Salvatore Ferragamo was captivated with making shoes that were not only beautiful but comfortable too. He studied human anatomy and invented an internal support made of steel that would help width distributing the body’s weight over the arch of the foot.  He also added the measurement of foot width which led to the creation of more than 70 shoe fit and size combinations we have available for men and women today.

Ferragamo’s designs displayed in the museum are breathtaking. All his extraordinary inventions are there for us to admire:  the cork wedge, the stiletto with metal reinforcement, the gold sandals and the invisible sandals made with one continuos nylon thread.

Salvatore Ferragamo is not only a world-known fashion brand but a symbol of immense self belief, greatness and success.




The museum is open from 10 am to 7:30 pm everyday; except 1 January, 1 May, 15 August and 25 December.
Admission: €6. Children under ten years of age and adults over 65 enter free of charge.
Free entrance to the Salvatore Ferragamo Museum every first Sunday of the month.
Audio guide service in Italian English French Spanish and Japanese.


Sleepless in Dubai

jet lag
  1. extreme tiredness and other physical effects felt by a person after a long flight across different time zones.
    “she was suffering from jet lag and needed to rest”… nahhh! really????!!! Tell me about it…
         24 hours+ but we finally made it into Dubai at 5am local time. Hot, dry, sterile. “it looks very modern and new” commented Marcos to the driver while we went down Sheik Zayed rd ~language barrier~ “yes, yes, very clean, very clean” he stated proudly.
    Got to the hotel and of course our room wasn’t ready, so we dived into our suitcases, grabbed our -got-to-the-hotel-too-early-essentials- and headed to the pool.
         Aha… the pool at 6 am.
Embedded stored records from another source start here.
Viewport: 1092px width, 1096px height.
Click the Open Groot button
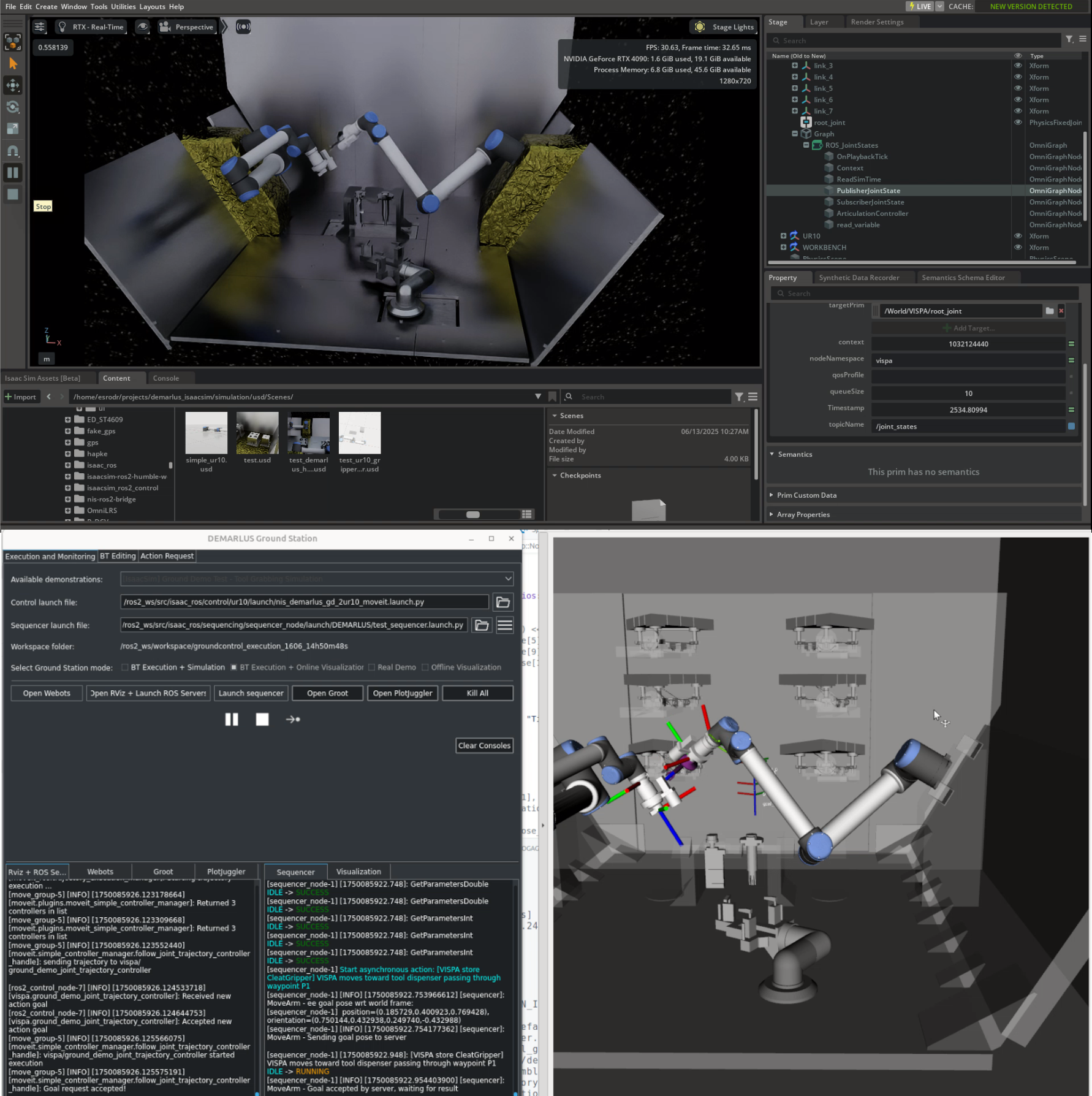pos(327,693)
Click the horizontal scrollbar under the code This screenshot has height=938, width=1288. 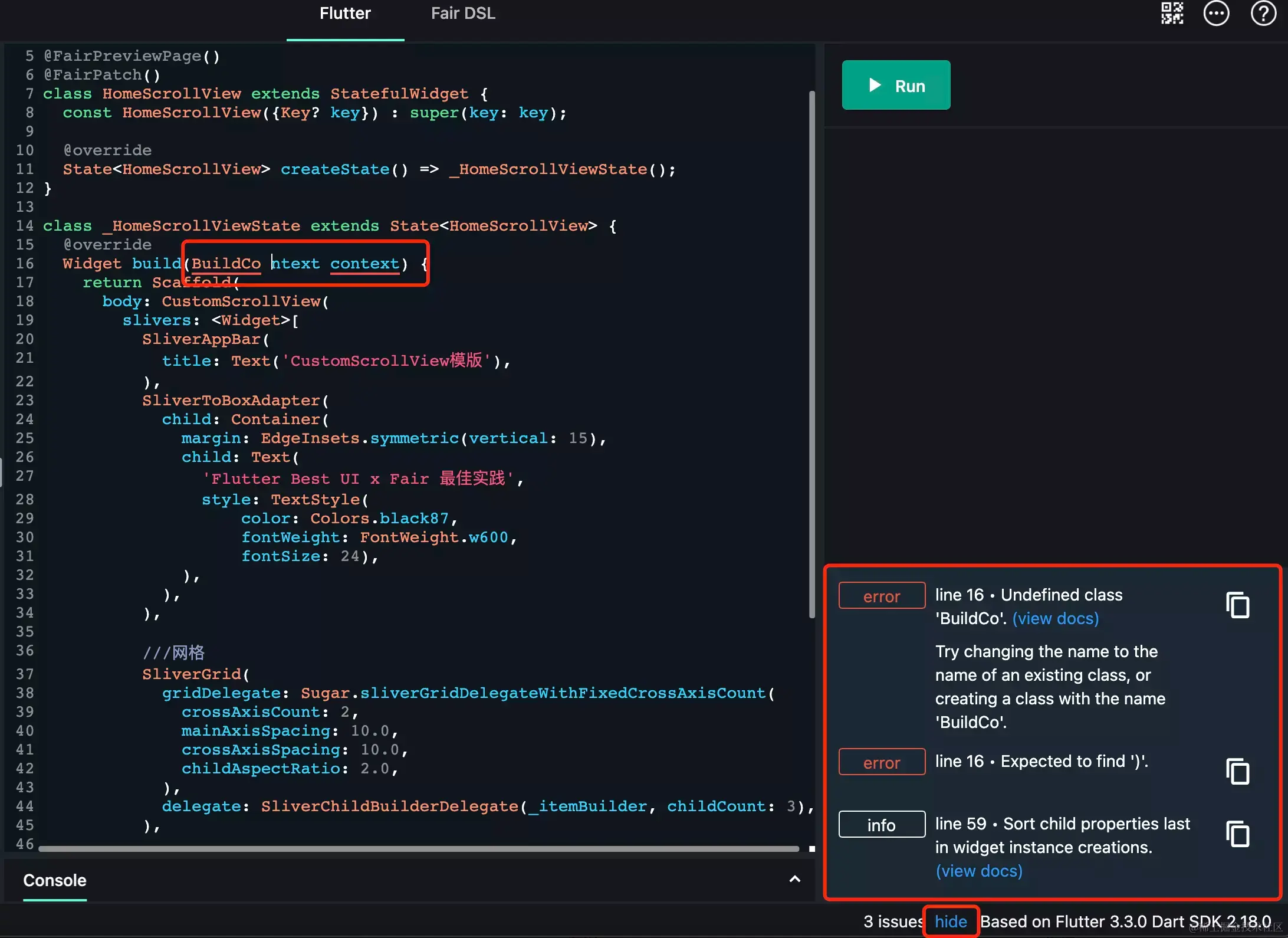(x=419, y=849)

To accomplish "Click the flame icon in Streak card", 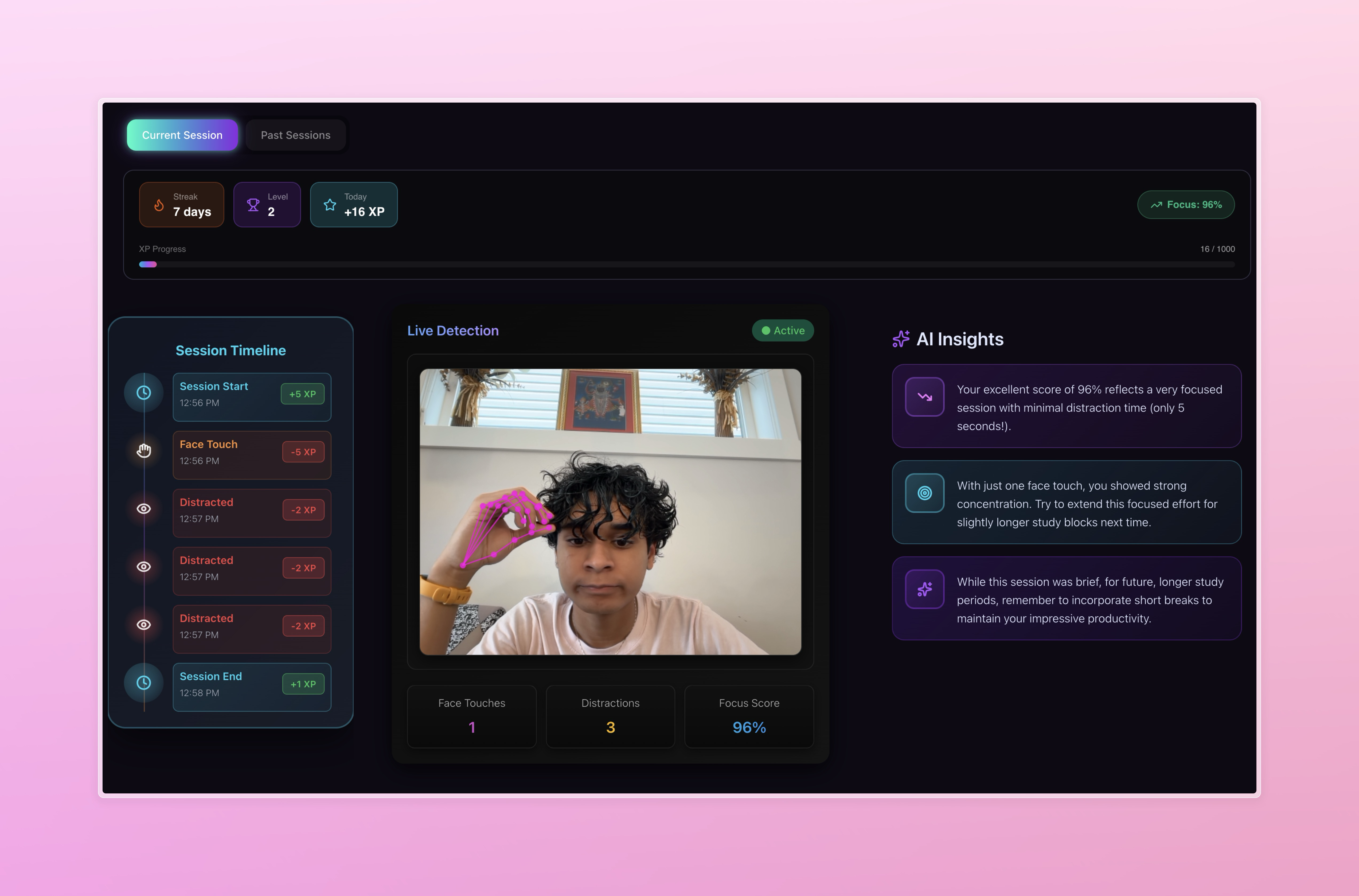I will (159, 205).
Let me paint a picture in your mind: onlyblondeinbikini. Other women there were wearing a jilbab {a woman’s modest dress} and a hijab {head covering or veil}. Tad uncomfortable so we covered ourselves and headed out to see the grand Burj Khalifa.
    9am: 30 degrees. Burj Khalifa is impressive. So tall it doesn’t fit in my camera, bummer. Tallest building in the world since 2010 (211 floors in total- 829.8m tall). Took only 5 years to build at a cost of USD $1.5 billion. Sheikh Mohammed bin Rashid Al Maktoum, ruler of Dubai has a penthouse at the very top. Sorry Donald, you’re fired!
         Neighbouring the tallest building in the world is the largest mall in the world. So we went in. Oh yeah baby! Welcome to Shoe District: 300 brands and the most breathtaking shoe designs. We walked around and visited the Aquarium and Underwater Zoo with its underwater tunnel and glass bottomed boats. Did I mention it is also the largest suspended aquarium in the world?
         Lunch and mall hopping with friends till 10 pm.
    After a 5 hour sleep – with interruptions: kids woke up to start the day at 2am – we headed to the Dubai Mall again for some ice skating. There was a sand storm so going to the beach was a no go.
    A few hours later we were on the plane heading to our first european home: Firenze.

A little about me

My husband Marcos and I were B&R in Argentina but being restless and ever curious as we are we moved to New Zealand in 2002. We are now parents to three incredible kids: Nika (11), Petra (9) and Remo (5).

Our latest adventure is this trip: we are travelling through Europe for a year.

We want to master different languages, learn about history, travel various places and make new friends. But most importantly, we want to teach our kids how to live outside their comfort zone; to deal with constant challenges and permanent change.